» PROBLEM: Only the lines from the first line of the data through the line containing "You are a GUI" belong in the answer, transcribed exactly; pictures do not.
■ ■ ■
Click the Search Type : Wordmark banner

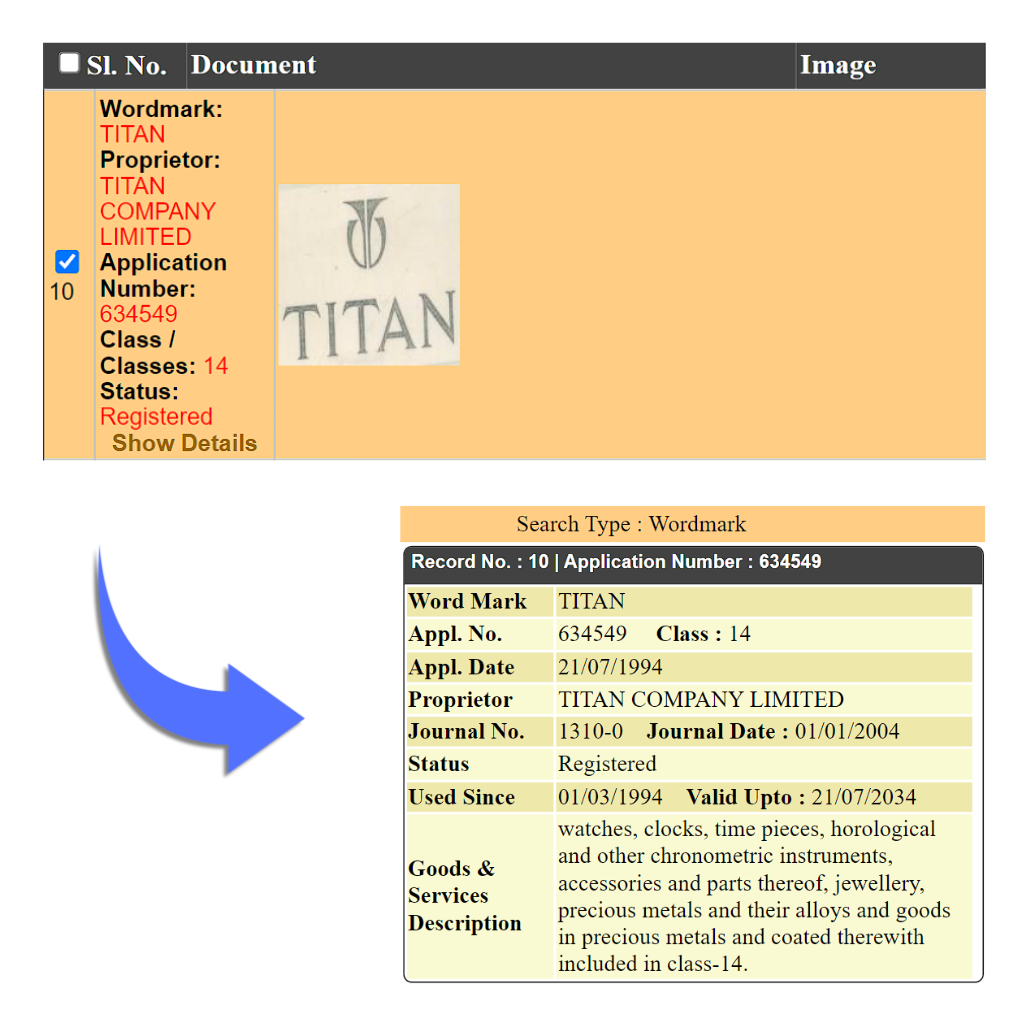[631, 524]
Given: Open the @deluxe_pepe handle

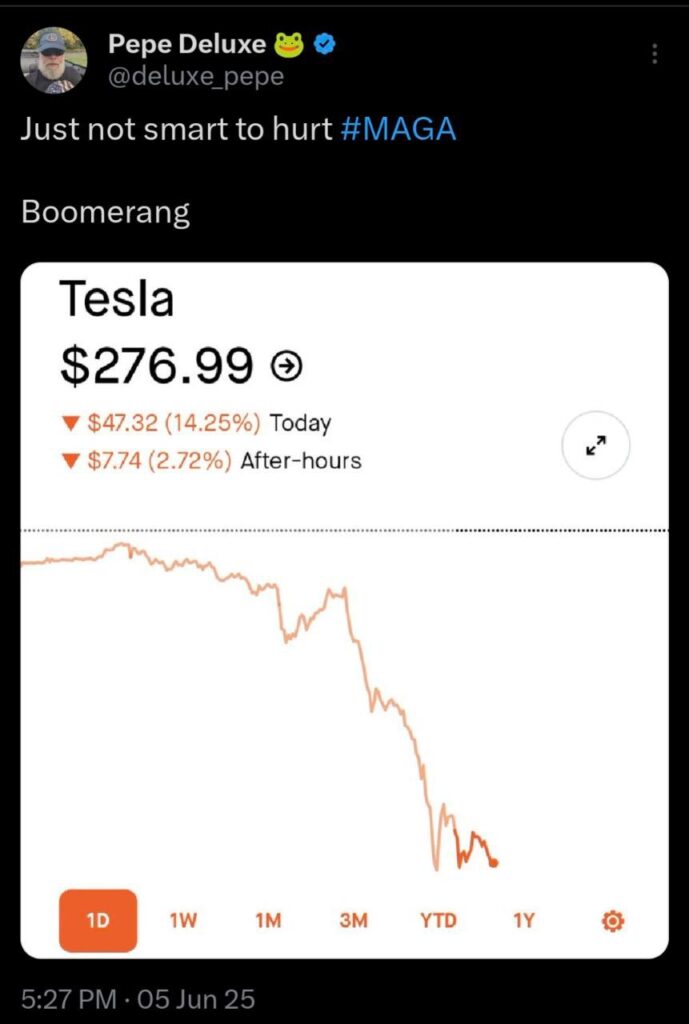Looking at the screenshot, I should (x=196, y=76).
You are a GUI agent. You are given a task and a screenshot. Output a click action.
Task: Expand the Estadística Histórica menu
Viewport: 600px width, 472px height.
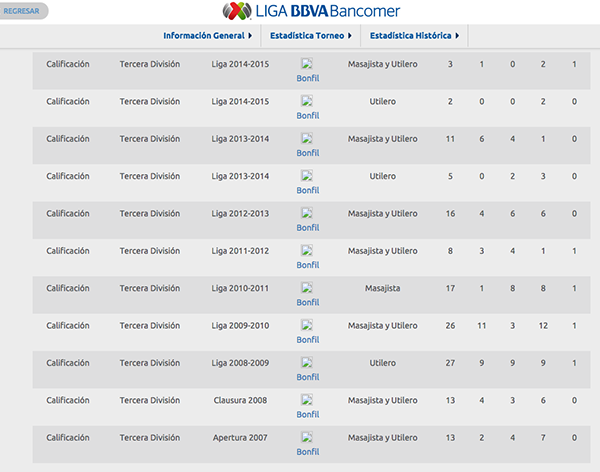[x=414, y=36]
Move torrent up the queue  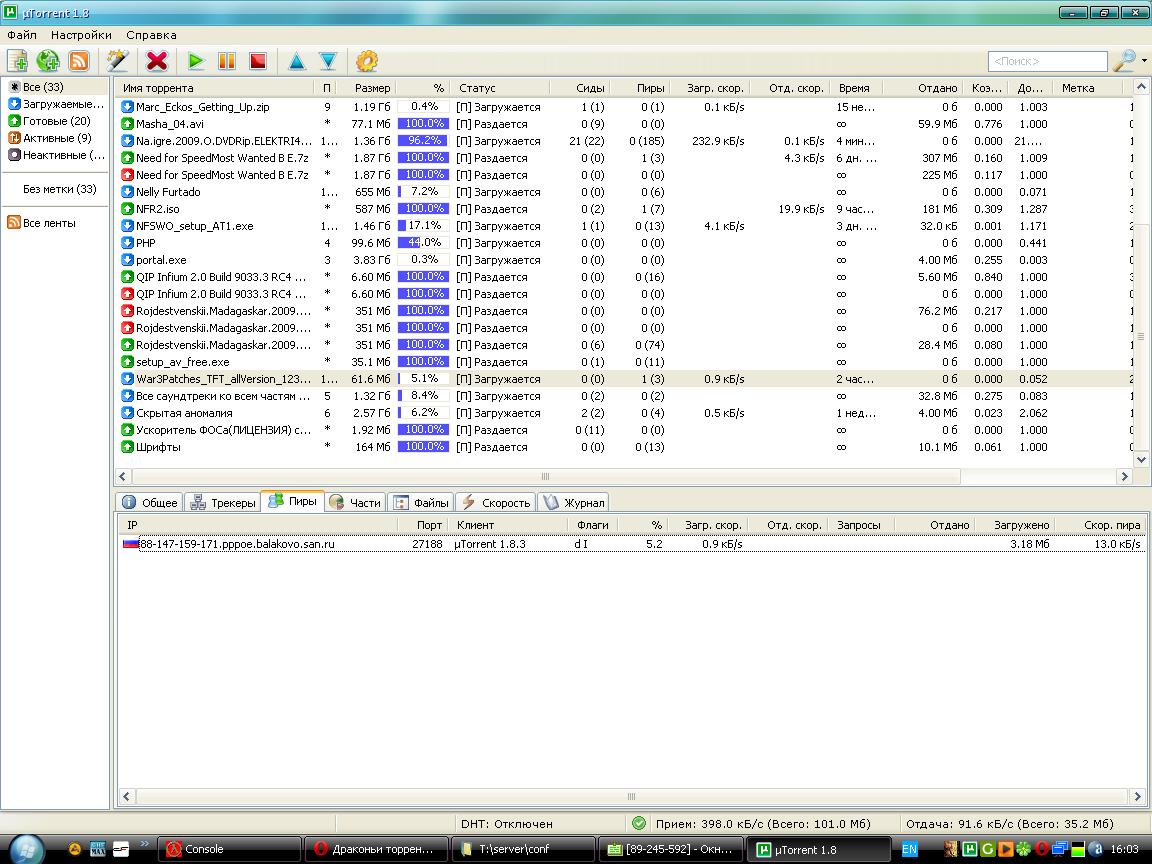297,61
■ ■ ■
» RESPONSE AREA:
Click the Search Type : Wordmark banner

[631, 524]
Given: Open the @deluxe_pepe handle

Looking at the screenshot, I should (x=196, y=76).
You are a GUI agent. You are given a task and a screenshot. Output a click action.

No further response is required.